30. It was also argued that the Claimant was not served with letter of appointment of the said Ms. Kingori, or the copies of the reported trade dispute to enable the Claimant to ascertain her Jurisdiction and Authority to adjudicate over the matter. Nonetheless, that contrary to section 67(2)(b) of the Labour Relations Act, the Nyandarua County Labor Officer proceeded to determine the dispute and issue a Certificate of Unresolved dispute with findings and recommendations, completely ignoring the Claimants’ request to ascertain her appointment and denying the Claimant an opportunity to present their memoranda on the disputed issues. A clear indication that the Nyandarua Conciliator was not properly appointed as per the procedure of appointment in the Labour Relations Act and consequently did not have Jurisdiction to adjudicate over the trade dispute.
31. On whether the Claimant was afforded a fair hearing during Conciliation, it was submitted the Respondent did not serve the Claimant with the letters of the reported trade dispute as per Section 62 of the Labour Relations Act and that Nyandarua Conciliator, conducted a meeting with one party being the Respondent in complete ignorance of the Claimants concerns contrary to section 67 of the Labor Relations Act that bestows such a conciliators with a duty to mediate over issue impartially, However the Nyandarua Conciliator inadvertently picked a side and issued recommendations without consideration of the Claimant's sentiments and position in the dispute. Hence the Claimant was not afforded an opportunity to be heard before the Nyandarua Conciliator. To support this, the claimant relied on the case of Republic v National Cohesion and Integration Commission; Chama Cha Mawakili Limited (Exparte) (Judicial Review Application E057 of2022) [2022] KEHC 10206 (KLR) (Judicial Review) (14 July 2022) (Judgment) which court held thus:“Every administrator bestowed with statutory powers to make decisions or take actions that adversely affect an individual or group of individuals must not lose sight of the provisions of section 4 and 5 of the FAAA and to specifically accord such person or persons notice of intended action, hear his/her/their views, consider all relevant matters, give reasons for the decision taken and inform them of the right and manner of Appeal. I agree with the sentiments of Odunga J in Republic v Nairobi City County ex parte Registered Trustees of Sir Ali Muslim Club [2017] eKLR where he stated:- In a nutshell, the rule of law also allows for predictability of actions by public bodies and the fact that law would be uniformly and objectively applied. Part of our Constitution (article 10) asserts that transparency and accountability are some of the hallmarks that define the rules that bind a state organ. Since the rule of law enforces minimum standards of fairness, both substantive and procedural it follows that before a decision adverse to the interest of a person is made, that person must be accorded a hearing as stipulated in article 47 of the Constitution as read with sections 4 and 7 of the Fair Administrative Actions Act.’’

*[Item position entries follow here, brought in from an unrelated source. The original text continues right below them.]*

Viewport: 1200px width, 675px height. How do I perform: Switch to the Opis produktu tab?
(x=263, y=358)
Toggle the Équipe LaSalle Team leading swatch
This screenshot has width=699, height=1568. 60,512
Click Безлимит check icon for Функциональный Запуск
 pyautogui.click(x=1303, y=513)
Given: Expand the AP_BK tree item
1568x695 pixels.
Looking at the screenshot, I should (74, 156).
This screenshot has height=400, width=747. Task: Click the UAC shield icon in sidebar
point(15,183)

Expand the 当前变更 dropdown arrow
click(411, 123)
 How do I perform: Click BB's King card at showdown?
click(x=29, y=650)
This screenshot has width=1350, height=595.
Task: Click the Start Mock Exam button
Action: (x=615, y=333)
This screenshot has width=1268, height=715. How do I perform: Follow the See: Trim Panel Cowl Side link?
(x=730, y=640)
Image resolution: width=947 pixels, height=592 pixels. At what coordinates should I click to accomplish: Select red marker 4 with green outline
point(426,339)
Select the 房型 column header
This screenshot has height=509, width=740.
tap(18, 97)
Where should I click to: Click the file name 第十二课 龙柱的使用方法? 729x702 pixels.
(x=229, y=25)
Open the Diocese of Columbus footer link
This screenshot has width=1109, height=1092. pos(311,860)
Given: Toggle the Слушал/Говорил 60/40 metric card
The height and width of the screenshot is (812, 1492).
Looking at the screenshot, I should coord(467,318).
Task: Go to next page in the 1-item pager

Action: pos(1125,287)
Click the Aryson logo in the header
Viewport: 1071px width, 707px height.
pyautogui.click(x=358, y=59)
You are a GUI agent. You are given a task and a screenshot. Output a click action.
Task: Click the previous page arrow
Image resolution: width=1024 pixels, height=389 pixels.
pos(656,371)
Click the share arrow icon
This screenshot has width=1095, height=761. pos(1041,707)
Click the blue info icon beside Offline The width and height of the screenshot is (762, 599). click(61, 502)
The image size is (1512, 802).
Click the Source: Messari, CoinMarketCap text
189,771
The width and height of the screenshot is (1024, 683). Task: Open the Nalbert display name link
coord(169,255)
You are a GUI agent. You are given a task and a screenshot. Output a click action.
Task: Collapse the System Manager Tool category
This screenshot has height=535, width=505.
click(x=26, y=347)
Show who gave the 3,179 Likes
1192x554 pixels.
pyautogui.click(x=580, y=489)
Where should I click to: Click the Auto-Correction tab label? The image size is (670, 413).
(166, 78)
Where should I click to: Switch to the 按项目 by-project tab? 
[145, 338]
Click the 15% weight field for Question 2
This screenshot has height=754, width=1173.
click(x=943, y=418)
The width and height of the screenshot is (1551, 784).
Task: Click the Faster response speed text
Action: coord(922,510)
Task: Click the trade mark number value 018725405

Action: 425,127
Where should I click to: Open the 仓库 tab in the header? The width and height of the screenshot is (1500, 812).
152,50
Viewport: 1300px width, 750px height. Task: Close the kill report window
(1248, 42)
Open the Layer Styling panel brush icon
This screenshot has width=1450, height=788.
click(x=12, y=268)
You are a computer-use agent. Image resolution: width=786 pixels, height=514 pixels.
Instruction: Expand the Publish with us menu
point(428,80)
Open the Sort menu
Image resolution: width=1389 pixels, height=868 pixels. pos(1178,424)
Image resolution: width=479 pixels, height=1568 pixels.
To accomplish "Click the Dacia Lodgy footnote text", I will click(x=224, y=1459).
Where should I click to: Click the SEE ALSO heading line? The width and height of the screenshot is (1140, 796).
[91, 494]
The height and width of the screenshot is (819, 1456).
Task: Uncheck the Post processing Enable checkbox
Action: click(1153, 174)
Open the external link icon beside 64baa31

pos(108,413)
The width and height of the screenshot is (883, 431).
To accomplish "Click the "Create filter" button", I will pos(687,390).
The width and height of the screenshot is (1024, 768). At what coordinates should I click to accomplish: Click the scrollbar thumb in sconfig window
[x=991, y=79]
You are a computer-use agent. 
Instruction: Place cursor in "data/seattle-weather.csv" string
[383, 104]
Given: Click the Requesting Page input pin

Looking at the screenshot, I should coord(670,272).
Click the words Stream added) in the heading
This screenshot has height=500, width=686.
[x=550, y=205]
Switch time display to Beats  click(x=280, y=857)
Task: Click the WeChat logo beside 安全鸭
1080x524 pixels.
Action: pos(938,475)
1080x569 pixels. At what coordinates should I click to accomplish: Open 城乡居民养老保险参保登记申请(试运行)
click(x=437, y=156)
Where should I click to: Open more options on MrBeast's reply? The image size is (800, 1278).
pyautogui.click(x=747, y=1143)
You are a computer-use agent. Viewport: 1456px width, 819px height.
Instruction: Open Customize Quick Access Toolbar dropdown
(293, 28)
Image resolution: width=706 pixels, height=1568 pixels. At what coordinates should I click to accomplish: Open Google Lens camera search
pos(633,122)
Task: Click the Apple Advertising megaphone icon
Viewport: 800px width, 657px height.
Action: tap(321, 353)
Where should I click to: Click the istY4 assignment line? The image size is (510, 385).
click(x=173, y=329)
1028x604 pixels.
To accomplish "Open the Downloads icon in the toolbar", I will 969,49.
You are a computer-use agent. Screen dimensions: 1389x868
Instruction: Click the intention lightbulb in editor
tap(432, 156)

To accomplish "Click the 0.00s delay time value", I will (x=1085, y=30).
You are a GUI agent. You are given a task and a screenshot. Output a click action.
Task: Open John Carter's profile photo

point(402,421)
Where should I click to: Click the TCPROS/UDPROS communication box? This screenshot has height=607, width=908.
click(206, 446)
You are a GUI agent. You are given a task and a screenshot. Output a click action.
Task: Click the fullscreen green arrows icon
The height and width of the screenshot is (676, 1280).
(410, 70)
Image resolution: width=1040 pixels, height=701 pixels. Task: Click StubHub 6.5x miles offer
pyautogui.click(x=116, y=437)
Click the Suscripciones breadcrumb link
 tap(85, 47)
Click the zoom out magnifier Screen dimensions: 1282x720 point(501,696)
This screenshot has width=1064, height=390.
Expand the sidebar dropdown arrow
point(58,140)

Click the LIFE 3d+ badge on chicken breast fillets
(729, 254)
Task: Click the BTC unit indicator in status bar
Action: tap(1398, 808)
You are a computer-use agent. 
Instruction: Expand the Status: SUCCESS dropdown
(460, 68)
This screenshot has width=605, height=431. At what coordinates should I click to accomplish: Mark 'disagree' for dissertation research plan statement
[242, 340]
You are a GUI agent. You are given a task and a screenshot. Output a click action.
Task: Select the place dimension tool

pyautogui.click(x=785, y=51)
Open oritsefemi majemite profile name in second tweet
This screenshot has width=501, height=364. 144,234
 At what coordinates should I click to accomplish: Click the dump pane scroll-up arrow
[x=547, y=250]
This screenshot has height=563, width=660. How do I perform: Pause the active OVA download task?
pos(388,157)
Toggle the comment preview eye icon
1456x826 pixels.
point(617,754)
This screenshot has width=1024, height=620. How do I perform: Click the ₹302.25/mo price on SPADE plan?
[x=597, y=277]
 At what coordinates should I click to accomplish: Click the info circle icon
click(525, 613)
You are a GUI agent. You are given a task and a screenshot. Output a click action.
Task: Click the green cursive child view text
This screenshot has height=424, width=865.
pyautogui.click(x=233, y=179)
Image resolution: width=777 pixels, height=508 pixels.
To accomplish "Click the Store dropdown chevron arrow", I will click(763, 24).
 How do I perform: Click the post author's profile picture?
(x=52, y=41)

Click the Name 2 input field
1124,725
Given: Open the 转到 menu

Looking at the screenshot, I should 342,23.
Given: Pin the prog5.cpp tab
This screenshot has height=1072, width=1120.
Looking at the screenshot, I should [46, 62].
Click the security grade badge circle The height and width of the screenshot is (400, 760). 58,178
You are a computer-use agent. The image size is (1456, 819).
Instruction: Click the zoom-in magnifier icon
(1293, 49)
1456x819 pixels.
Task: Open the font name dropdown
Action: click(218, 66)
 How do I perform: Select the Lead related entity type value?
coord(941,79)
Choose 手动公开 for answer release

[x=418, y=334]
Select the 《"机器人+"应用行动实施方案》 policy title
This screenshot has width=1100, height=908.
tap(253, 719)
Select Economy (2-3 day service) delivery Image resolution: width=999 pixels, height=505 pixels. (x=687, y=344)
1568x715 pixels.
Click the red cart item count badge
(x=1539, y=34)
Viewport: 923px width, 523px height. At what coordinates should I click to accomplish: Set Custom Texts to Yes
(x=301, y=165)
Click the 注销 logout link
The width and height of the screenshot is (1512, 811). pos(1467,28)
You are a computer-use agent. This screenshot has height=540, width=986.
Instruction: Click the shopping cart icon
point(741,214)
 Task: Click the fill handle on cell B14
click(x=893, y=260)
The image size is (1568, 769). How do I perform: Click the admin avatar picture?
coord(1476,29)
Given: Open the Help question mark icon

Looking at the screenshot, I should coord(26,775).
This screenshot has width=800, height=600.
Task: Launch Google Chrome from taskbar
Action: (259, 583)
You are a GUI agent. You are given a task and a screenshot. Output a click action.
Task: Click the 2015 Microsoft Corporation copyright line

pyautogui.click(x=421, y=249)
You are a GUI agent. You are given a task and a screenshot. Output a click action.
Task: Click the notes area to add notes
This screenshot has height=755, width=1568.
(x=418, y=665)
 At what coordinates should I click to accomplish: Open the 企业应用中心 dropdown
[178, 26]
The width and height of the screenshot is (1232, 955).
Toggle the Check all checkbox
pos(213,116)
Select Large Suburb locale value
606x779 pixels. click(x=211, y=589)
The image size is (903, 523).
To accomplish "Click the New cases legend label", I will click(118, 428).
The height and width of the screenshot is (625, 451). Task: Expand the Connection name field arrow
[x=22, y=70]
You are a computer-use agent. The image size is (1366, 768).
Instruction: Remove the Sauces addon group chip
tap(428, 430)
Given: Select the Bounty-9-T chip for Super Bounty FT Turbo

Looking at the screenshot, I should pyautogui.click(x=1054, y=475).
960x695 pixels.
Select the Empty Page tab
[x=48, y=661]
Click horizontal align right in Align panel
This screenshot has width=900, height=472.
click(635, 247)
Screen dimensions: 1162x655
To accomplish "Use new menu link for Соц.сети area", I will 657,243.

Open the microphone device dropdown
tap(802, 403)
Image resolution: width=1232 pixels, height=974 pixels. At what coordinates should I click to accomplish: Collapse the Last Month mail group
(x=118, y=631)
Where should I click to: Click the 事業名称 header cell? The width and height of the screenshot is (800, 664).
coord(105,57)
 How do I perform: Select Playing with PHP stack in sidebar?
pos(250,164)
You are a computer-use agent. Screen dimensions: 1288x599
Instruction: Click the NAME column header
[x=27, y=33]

32. It was argued further that the right to fair administrative Action is provided for Article 47 of the Constitution and section 4 of the Fair Administrative Actions Act. Therefore that the Nyandarua Conciliator is a Public Officer appointed to adjudicate over trade disputes among other duties to the public. She is therefore bound by the provisions of the Labour Relations Act, the Constitution of Kenya, The Fair Administrative Action Act, the spirit of good industrial relations, and the Principles of Natural Justice all of which she casually threw out of the window in making her recommendations and denying the Claimant relevant information requested and an opportunity to be heard.
33. On whether the recommendations made by Ms. Kingori were legal and valid, it was submitted that the Nyandarua Labor Officer was not properly appointed and did not have jurisdiction over the matter, neither did she execute her mandate as per Labour Relations Act to provide information to the Claimant nor did she accord the Claimant their statutory right to be heard. Hence, her recommendations are illegal and invalid as they arose out of a fundamentally flawed and illegal process.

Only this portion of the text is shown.